背景
“不经意传输”要解决这类问题:你需要给对方多条信息,但是你又必须确保对方只获得其中一条,但是对方又希望能够确保你不知道他看到哪一条信息。
设计一个具体场景:你给你的哥们介绍相亲女朋友,你有两个可供介绍的单身女性,但是你不想同时将两人的情况和联系方式给对方。但你也无法抉择到底给哪个,所以你想让他随机抽签选择一个。但与此同时,你的哥们也不想让你知道,他最终抽到了谁。
定义
不经意传输(Oblivious Transfer,简称OT)是一个密码学协议,在这个协议中,消息发送者从一些待发送的消息中发送一条给接收者,但事后对发送了哪一条消息仍然oblivious(不知道),这个协议也叫茫然传输协议。
不经意传输是密码学中的一个基本而重要的问题,被认为是该领域的关键问题之一,对于安全多方计算来说是完整的实现。
例如下图,Alice是消息发送者,Bob是消息接受者。
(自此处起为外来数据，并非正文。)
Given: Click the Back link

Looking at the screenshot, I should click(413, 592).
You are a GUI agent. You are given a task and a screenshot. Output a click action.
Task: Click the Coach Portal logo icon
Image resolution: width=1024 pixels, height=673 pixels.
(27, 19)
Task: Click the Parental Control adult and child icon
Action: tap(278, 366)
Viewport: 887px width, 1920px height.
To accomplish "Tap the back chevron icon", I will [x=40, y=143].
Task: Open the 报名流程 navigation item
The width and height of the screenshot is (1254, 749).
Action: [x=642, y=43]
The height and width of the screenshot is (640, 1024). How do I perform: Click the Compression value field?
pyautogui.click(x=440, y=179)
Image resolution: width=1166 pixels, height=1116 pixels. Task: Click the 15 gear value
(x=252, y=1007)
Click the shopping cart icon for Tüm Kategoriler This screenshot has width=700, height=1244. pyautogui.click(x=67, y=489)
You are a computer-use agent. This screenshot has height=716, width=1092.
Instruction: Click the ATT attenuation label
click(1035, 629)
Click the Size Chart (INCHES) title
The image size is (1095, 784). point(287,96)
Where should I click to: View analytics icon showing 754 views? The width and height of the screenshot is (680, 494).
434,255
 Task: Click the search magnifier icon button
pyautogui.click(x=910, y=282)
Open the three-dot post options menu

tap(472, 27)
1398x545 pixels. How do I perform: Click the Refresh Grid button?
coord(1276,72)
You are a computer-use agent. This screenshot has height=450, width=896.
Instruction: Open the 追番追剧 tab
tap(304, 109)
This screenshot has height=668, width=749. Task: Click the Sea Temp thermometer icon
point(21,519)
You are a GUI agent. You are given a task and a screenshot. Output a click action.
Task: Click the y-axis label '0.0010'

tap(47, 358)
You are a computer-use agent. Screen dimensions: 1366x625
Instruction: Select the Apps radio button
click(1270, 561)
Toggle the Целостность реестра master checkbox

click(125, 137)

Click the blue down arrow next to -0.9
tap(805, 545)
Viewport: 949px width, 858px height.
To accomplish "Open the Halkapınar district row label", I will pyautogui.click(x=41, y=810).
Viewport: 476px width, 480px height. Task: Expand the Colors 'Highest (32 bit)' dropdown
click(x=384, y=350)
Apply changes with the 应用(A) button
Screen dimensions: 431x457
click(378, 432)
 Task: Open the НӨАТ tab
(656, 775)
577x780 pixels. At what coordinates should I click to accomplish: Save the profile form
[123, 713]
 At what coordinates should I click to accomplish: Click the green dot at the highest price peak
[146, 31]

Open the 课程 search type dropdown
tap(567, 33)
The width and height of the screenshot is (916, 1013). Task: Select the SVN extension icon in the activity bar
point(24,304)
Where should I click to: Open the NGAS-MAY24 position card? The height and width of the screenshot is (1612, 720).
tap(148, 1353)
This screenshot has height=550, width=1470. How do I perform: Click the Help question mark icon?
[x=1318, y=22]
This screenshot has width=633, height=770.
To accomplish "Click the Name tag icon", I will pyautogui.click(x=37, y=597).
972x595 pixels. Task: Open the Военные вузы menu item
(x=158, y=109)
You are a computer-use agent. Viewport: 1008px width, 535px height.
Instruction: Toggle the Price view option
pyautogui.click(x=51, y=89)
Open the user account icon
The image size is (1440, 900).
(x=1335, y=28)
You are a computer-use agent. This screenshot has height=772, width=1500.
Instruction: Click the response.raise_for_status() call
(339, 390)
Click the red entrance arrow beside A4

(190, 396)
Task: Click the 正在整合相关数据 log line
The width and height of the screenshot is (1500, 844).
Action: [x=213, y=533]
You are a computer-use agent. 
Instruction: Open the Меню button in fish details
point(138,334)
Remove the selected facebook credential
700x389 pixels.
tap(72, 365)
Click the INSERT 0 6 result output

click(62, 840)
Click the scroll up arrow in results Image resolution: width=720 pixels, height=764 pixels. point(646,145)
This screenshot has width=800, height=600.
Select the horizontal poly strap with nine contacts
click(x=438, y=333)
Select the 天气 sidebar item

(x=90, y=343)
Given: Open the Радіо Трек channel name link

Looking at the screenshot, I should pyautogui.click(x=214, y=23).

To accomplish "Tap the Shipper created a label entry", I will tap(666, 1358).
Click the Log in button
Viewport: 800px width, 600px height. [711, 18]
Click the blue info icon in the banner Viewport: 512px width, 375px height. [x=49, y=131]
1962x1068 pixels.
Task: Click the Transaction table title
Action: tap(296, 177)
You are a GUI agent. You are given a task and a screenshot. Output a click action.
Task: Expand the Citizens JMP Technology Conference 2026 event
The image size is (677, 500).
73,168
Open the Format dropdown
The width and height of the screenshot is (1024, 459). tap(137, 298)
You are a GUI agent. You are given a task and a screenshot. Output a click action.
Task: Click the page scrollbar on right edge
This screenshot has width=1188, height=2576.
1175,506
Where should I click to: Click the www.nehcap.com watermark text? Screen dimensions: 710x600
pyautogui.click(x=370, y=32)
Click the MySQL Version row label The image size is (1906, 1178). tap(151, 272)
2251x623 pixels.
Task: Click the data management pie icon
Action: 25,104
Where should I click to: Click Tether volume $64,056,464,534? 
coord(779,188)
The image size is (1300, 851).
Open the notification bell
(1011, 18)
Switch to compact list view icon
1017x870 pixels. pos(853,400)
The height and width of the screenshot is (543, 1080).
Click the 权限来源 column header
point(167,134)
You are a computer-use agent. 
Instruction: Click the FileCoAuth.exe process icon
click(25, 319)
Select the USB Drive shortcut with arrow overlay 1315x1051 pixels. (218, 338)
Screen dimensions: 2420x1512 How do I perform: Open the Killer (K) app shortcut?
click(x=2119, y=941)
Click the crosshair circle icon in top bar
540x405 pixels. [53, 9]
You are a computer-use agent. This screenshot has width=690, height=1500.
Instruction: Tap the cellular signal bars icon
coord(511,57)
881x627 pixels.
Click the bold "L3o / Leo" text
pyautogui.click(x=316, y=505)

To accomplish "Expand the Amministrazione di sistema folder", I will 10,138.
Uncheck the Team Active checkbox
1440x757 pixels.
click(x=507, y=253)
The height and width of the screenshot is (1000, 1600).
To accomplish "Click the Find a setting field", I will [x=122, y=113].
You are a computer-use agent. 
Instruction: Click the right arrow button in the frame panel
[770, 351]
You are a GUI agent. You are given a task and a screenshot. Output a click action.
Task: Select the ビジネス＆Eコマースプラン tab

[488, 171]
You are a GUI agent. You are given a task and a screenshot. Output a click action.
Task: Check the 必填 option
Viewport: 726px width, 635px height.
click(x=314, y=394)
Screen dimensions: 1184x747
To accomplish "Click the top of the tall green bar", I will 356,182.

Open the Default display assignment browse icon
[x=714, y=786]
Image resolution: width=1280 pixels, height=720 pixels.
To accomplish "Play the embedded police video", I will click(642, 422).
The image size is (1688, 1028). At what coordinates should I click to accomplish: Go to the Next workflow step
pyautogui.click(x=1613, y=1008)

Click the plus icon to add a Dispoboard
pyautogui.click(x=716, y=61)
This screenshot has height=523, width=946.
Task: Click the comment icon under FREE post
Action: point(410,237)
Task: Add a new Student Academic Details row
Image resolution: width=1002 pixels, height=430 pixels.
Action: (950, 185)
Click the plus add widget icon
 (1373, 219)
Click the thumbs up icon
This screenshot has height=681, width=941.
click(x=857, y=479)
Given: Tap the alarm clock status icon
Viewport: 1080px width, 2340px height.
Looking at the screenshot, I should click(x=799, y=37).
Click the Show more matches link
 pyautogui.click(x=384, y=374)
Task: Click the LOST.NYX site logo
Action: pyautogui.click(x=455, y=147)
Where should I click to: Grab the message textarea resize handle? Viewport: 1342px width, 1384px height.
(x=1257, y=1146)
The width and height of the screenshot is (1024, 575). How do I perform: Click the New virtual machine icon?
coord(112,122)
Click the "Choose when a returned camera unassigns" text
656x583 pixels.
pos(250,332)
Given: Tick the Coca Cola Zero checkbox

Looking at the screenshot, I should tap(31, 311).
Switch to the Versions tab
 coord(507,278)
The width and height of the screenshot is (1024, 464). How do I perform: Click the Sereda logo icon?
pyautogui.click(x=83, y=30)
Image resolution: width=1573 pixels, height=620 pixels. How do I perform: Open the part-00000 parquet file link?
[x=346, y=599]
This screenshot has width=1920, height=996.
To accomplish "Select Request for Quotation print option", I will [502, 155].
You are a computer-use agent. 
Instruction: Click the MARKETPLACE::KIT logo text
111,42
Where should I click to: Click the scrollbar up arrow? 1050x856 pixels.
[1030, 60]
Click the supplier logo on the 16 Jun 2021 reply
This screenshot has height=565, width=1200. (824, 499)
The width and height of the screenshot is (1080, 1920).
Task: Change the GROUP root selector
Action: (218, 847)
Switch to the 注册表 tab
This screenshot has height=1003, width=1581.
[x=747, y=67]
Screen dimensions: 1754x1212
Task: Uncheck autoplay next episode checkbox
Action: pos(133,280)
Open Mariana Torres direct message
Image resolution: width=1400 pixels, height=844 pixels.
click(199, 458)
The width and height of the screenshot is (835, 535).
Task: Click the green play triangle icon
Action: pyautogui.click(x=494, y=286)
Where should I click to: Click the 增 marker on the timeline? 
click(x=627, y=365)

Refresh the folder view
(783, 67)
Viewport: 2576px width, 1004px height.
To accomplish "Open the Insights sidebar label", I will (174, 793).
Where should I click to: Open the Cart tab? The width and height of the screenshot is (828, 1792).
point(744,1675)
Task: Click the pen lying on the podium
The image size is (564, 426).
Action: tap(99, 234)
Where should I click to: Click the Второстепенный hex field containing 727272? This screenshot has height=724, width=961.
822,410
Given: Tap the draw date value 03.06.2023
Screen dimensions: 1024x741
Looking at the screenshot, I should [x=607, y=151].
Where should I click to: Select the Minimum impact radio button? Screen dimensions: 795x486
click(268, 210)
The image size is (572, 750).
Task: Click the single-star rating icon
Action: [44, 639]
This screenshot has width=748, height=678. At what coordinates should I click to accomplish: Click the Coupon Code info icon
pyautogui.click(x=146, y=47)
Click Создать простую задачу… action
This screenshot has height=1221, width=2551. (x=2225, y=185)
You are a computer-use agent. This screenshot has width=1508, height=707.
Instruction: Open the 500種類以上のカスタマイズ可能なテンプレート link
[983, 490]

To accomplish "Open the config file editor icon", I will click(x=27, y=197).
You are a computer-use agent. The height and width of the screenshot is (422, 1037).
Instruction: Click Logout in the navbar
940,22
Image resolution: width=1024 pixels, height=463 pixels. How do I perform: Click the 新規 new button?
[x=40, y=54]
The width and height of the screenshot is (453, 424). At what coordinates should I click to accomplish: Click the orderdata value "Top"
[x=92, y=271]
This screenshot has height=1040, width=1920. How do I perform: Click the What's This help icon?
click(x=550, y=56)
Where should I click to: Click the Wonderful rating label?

Alice想要将消息$M_0$、$M_1$之一传给Bob,Bob只能得到自己想要的那个($M_0$或$M_1$)不能获取另外一个消息,Alice也不能知道Bob选的是哪一条消息。
历史
第一种形式的不经意传输,最初是在1981由Michael O.Rabin提出,在这种不经意传输中,发送者Alice发送一条消息给接收着Bob,而Bob以1/2的概率接收到信息,在结束后Alice并不知道Bob是否接收到了信息,而Bob能确信地知道自己是否收到了信息。
另一种更实用的不经意传输协议,被称为2选一不经意传输(1 out 2 oblivious transfer)由 Shimon Even,Oded Goldreich和Abraham Lempel在1985年提出,在这种形式的不经意传输模型中,Alice每次发两条信息(m1、m2)给Bob,Bob提供一个输入,并根据输入获得输出信息,在协议结束后,Bob得到了自己想要的那条信息(m1或者m2),而Alice并不知道Bob最终得到的是哪条。
这个输入,我的理解是通知发送者发哪些消息,发送消息的范围
1986年,Brassard等人将2选1不经意传输拓展为n选1。
不经意传输一种实现方式是基于RSA公钥算法,下面就2选1不经意传输的实现做简要介绍。
基于RSA公钥算法的2选1不经意传输
先把「基于RSA公钥算法的2选1不经意传输」的流程图列出来:
流程
- 发送者Alice生成两对RSA公私钥$(puk0, pri0)$,$(puk1, pri1)$,并将两个公钥$puk0$和$puk1$发送给Bob。
- Bob生成一个随机数$r$,并用收到的两个公钥之一加密随机数,$c=Encrypt(r)$。(用哪个秘钥取决于想获取哪条数据,例如如果想要得到消息$M_0$就用$puk0$加密随机数,如果想要得到$M_1$就用$puk1$加密随机数),并将密文结果发送给Alice。
- Alice用自己的两个私钥分别解密收到随机数密文,得到两个解密结果:$k_0=Decrypt(c, pri_0)$,$k_1=Decrypt(c, pri_1)$。($k_0$,$k_1$其中一个就是随机数$r$)。并将两个结果分别与两条信息进行异或,生成掩码消息:$e_0=k_0\bigoplus m_0$,$e_1=k_1\bigoplus m_1$,并将两个结果$e_0$,$e_1$发给Bob。
- Bob用之前生成的随机数$r$与收到的$e_0$,$e_1$分别做异或操作,得到的两个结果中只有一条为真实数据,另外一条为随机数:$m^{‘}_0=e_0\bigoplus r$,$m^{‘}_1=e_1\bigoplus r$。
- Bob在步骤2中,如果使用$puk0$加密,得到的$m^{‘}_0=m_0$,反之是$m_1$。
分析
在此过程中第3步最为关键,如果Alice无法从用两条私钥解密得到的结果$k_0$、$k_1$中区分出Bob的真实随机数,则能保证Alice无法得知Bob将要获取的是哪条数据。Bob没有私钥也就无法得出真实的私钥解密结果(如果$k_0$为真实随机数,Bob无法得知$k_1$的值),所以也就只能得到自己想要的那条数据而无法得到另外一条,保障协议能执行成功。